---------- Records to process ----------

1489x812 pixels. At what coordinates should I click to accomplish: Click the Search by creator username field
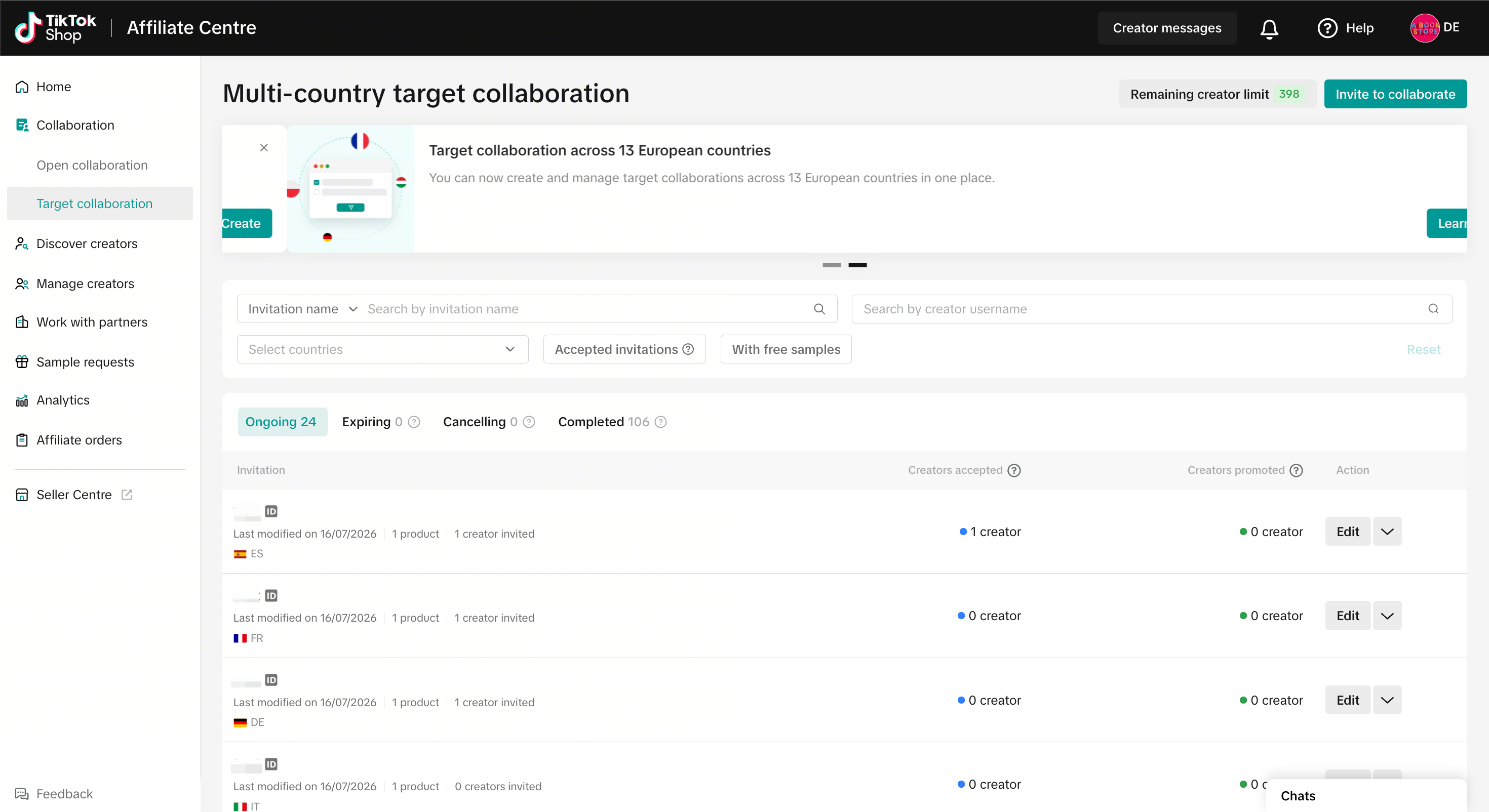coord(1151,309)
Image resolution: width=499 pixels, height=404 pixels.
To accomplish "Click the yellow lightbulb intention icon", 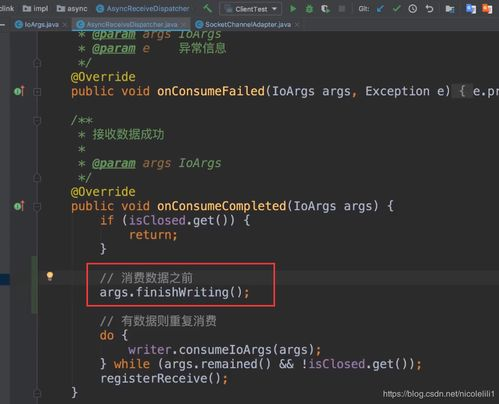I will click(50, 276).
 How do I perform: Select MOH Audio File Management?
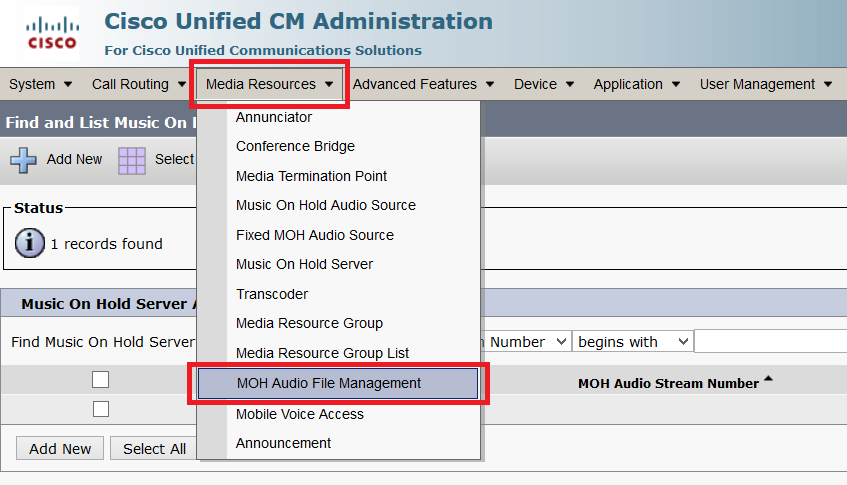pos(329,383)
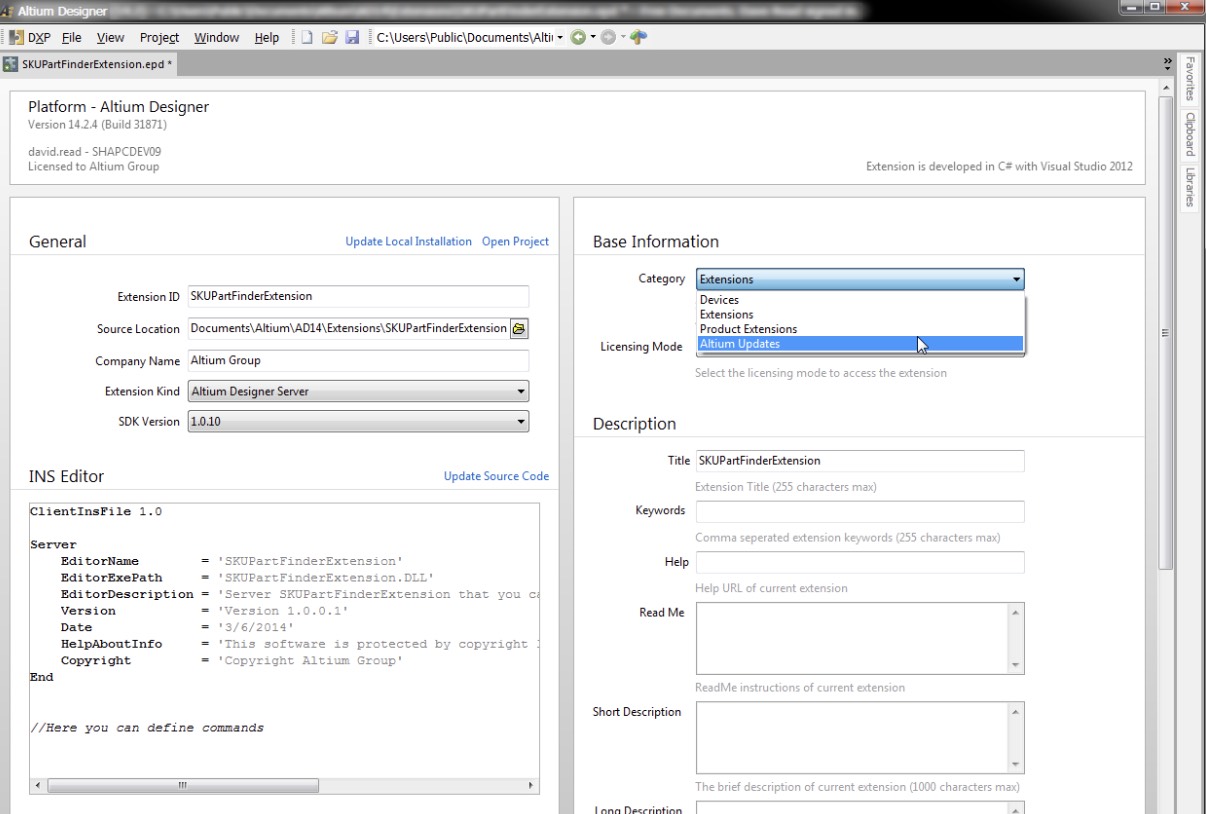Click the home icon after navigation arrows
Screen dimensions: 1206x814
[638, 37]
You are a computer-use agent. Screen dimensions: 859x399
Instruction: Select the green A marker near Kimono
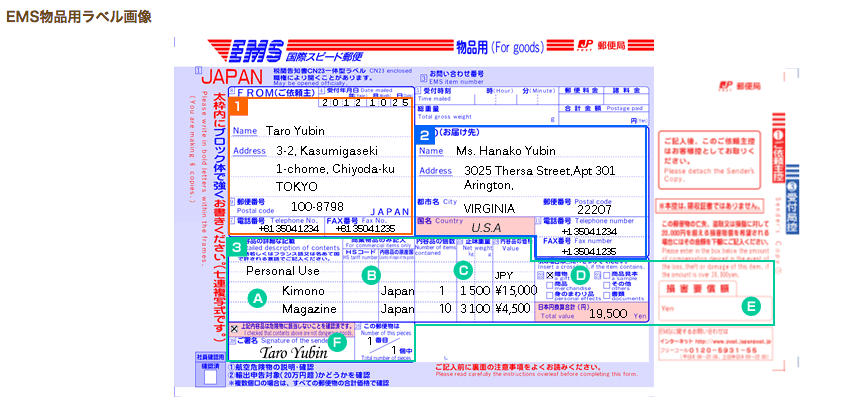click(x=256, y=298)
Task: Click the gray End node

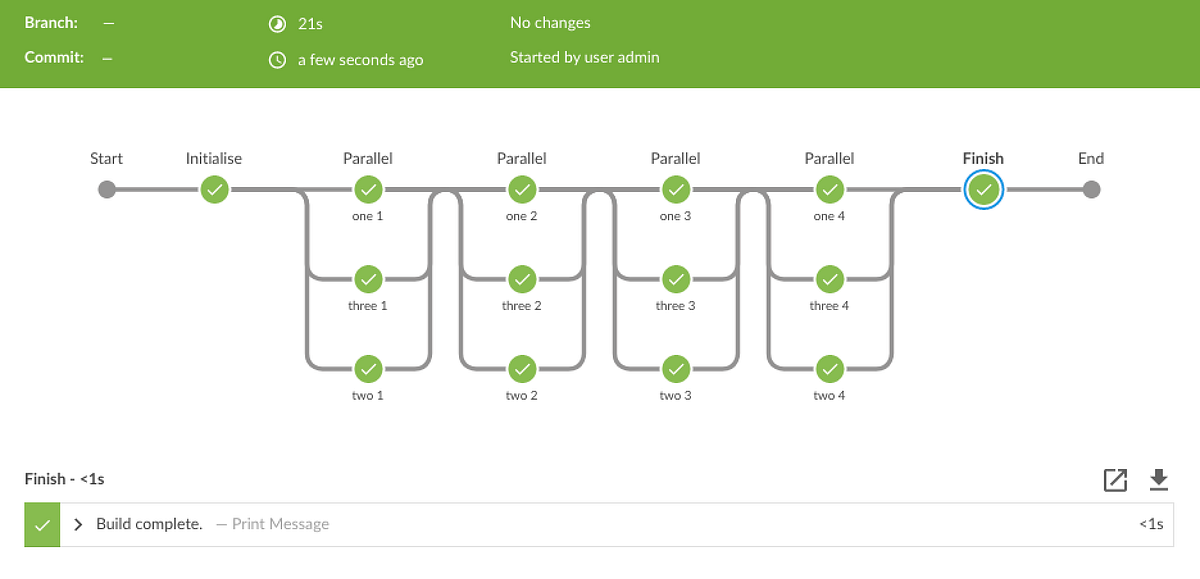Action: pyautogui.click(x=1091, y=189)
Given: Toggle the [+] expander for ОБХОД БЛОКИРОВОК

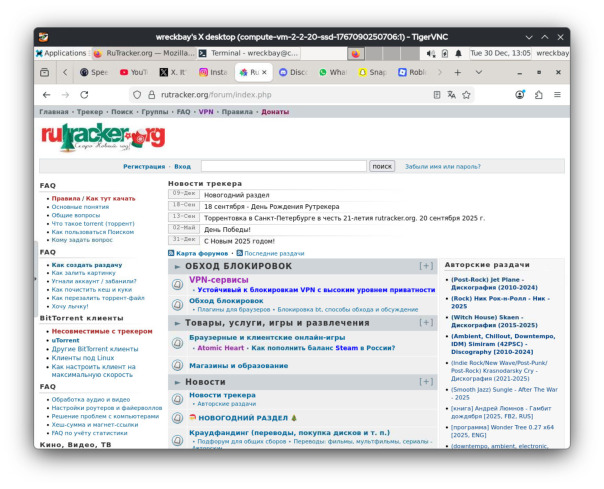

----------

Each line from the one containing "Instruction: Select the" down to the final line of the records above must be reproduced exactly; no pictures go into the copy.

Instruction: Select the green A marker near Kimono
click(x=256, y=298)
Task: Click the gray End node

Action: pyautogui.click(x=1091, y=189)
Given: Toggle the [+] expander for ОБХОД БЛОКИРОВОК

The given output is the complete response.